◆ Task goal ◆
Go through the material and copy each line that includes "computer".
◇ ◇ ◇ ◇ ◇
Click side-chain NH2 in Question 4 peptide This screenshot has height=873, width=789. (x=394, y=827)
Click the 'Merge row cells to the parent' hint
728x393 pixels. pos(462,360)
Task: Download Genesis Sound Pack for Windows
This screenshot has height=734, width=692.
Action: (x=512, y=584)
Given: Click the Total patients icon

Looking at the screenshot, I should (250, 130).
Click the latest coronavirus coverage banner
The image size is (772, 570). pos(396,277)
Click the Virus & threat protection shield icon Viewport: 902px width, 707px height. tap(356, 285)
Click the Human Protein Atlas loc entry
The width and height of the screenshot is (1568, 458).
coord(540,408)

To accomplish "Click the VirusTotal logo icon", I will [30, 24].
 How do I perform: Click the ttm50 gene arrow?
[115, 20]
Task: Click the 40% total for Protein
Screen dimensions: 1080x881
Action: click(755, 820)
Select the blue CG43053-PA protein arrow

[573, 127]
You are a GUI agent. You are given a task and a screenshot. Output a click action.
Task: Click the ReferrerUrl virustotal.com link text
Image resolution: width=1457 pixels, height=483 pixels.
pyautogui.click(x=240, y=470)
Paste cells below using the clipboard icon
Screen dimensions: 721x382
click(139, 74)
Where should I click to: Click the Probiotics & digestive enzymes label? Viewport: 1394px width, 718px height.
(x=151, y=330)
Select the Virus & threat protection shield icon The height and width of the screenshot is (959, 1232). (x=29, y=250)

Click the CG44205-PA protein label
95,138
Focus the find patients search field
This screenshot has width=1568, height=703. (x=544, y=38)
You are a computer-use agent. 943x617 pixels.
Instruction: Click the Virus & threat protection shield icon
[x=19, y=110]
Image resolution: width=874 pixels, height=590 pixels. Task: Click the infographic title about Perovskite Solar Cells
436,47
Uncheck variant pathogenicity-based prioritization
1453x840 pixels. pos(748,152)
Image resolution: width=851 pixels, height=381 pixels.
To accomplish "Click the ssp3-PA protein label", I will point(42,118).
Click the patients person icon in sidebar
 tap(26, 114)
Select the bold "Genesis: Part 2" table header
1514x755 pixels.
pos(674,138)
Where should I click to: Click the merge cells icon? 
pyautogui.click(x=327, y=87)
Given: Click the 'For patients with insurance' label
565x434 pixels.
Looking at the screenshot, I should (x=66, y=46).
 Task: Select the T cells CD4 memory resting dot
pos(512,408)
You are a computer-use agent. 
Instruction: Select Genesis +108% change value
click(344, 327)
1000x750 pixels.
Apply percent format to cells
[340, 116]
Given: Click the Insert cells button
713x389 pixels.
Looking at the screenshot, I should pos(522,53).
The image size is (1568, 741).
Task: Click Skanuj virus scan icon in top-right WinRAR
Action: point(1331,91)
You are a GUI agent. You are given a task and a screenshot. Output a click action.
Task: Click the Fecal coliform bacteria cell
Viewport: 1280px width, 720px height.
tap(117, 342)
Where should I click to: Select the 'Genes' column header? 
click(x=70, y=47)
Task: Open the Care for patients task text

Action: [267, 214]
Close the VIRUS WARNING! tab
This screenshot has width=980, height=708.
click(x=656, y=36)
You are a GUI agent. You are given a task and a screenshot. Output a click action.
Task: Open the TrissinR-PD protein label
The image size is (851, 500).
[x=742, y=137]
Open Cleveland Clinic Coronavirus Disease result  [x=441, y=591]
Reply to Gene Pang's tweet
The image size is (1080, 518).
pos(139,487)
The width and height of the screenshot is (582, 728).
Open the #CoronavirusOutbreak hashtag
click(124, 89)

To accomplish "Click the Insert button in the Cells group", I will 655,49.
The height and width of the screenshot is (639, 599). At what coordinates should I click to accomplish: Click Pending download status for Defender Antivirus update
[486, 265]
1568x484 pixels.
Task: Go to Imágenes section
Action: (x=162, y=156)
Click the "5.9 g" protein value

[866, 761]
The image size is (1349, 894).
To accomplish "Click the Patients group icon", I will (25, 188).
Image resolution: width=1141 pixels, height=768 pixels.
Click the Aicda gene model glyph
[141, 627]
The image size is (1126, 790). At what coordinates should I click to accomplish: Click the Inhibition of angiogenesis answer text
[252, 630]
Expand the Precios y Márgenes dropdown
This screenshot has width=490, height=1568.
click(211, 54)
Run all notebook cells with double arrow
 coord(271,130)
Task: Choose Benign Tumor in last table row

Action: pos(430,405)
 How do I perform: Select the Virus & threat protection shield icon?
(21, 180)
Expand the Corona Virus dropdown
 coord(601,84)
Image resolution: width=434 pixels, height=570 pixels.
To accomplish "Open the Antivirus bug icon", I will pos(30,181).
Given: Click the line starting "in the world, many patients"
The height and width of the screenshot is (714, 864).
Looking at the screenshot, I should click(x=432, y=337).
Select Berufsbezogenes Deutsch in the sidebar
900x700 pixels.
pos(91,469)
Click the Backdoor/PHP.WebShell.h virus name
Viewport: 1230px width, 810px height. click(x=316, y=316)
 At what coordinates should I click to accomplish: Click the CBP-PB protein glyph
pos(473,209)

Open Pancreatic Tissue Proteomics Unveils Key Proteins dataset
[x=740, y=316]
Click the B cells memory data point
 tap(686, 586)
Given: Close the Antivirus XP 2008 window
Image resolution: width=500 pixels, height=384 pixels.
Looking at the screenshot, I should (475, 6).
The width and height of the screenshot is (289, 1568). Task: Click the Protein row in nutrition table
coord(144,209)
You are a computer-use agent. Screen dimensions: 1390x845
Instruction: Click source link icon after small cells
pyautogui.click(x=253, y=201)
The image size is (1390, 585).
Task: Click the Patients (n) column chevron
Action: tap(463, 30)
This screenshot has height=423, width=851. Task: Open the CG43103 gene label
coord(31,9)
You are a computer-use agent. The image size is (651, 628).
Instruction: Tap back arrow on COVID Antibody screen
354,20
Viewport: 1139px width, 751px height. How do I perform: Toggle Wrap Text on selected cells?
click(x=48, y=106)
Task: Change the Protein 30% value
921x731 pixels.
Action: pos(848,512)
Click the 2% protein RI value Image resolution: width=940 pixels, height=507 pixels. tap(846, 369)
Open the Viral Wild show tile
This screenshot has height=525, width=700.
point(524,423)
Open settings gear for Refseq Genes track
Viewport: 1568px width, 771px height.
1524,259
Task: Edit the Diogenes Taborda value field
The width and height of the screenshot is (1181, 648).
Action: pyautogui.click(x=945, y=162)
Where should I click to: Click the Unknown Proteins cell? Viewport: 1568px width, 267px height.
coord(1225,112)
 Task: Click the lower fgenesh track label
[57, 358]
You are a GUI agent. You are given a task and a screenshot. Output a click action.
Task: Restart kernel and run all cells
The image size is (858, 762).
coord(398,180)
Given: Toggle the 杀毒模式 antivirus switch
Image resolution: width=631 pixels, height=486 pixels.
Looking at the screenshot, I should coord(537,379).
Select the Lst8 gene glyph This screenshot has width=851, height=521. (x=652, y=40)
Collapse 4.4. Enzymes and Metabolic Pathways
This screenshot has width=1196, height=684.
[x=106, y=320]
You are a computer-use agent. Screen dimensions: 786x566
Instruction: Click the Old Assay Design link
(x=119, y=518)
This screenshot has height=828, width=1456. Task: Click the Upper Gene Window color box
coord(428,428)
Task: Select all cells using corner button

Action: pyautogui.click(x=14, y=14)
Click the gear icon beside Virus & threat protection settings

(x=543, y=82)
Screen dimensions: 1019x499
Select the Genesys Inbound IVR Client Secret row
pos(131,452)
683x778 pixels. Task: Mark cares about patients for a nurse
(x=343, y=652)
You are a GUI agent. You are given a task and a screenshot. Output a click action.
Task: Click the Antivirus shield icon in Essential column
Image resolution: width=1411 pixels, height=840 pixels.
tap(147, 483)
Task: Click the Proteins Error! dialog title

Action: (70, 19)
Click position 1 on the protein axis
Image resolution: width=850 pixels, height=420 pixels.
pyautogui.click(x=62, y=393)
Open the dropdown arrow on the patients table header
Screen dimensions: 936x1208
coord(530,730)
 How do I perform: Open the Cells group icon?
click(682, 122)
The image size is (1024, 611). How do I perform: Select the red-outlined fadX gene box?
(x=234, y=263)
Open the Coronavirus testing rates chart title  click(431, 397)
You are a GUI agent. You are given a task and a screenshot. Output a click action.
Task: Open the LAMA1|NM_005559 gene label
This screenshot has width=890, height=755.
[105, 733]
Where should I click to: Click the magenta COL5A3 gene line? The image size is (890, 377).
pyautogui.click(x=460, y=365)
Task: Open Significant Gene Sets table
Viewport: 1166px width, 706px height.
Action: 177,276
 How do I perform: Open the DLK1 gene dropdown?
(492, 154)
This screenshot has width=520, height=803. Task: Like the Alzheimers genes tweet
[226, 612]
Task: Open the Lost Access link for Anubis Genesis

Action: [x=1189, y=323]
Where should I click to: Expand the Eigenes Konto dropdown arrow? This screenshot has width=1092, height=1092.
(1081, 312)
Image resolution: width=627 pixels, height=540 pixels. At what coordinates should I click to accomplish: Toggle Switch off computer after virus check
◇ ◇ ◇ ◇ ◇
◆ Problem solution ◆
You are a computer-use agent. 943x617 pixels.
You are a computer-use agent. 
You are a computer-use agent. Screen dimensions: 1390x845
You are a computer-use agent. The image size is (651, 628).
You are a computer-use agent. Screen dimensions: 786x566
Image resolution: width=627 pixels, height=540 pixels. At what coordinates should I click to accomplish: Toggle Switch off computer after virus check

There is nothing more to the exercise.